Whatever follows the line containing "Viewport: 490px width, 181px" in the listing below should be printed exactly, along with that line itself.

——————

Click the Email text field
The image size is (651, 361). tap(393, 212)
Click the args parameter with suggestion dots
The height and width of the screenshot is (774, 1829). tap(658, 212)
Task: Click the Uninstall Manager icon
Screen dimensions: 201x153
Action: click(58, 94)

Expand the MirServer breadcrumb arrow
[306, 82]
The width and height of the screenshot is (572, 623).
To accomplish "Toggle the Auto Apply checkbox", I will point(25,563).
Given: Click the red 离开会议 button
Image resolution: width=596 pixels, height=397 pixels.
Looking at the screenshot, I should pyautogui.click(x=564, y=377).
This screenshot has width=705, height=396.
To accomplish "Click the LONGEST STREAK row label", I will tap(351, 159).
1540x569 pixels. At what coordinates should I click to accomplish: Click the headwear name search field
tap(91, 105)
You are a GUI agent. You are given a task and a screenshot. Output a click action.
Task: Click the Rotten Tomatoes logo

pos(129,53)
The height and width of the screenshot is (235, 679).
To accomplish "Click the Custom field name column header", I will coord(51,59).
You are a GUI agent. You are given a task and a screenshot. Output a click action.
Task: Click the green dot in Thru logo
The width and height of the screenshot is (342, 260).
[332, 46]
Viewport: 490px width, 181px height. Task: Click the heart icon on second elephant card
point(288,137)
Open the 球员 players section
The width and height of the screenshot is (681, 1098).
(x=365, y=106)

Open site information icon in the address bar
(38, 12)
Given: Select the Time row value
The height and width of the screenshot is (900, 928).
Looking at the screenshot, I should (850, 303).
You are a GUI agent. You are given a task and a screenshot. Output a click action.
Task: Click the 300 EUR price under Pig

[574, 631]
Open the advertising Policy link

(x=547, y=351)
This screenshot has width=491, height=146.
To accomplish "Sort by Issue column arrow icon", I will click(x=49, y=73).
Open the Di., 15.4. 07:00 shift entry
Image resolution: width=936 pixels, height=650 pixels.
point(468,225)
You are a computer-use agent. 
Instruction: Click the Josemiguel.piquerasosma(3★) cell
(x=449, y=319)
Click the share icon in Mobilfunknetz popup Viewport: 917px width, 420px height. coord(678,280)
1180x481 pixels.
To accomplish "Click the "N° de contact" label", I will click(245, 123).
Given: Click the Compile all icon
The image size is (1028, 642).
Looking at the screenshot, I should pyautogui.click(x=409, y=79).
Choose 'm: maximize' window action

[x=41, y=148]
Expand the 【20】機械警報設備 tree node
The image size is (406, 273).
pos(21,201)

——————

→ **SOLUTION TO THE EXERCISE**:
Viewport: 490px width, 181px height. Task: Click the heart icon on second elephant card
point(288,137)
Open the 球员 players section
The width and height of the screenshot is (681, 1098).
(x=365, y=106)

Open site information icon in the address bar
(38, 12)
Given: Select the Time row value
The height and width of the screenshot is (900, 928).
Looking at the screenshot, I should (850, 303).
You are a GUI agent. You are given a task and a screenshot. Output a click action.
Task: Click the 300 EUR price under Pig

[574, 631]
Open the advertising Policy link

(x=547, y=351)
This screenshot has width=491, height=146.
To accomplish "Sort by Issue column arrow icon", I will click(x=49, y=73).
Open the Di., 15.4. 07:00 shift entry
Image resolution: width=936 pixels, height=650 pixels.
point(468,225)
You are a computer-use agent. 
Instruction: Click the Josemiguel.piquerasosma(3★) cell
(x=449, y=319)
Click the share icon in Mobilfunknetz popup Viewport: 917px width, 420px height. coord(678,280)
1180x481 pixels.
To accomplish "Click the "N° de contact" label", I will click(245, 123).
Given: Click the Compile all icon
The image size is (1028, 642).
Looking at the screenshot, I should pyautogui.click(x=409, y=79).
Choose 'm: maximize' window action

[x=41, y=148]
Expand the 【20】機械警報設備 tree node
The image size is (406, 273).
pos(21,201)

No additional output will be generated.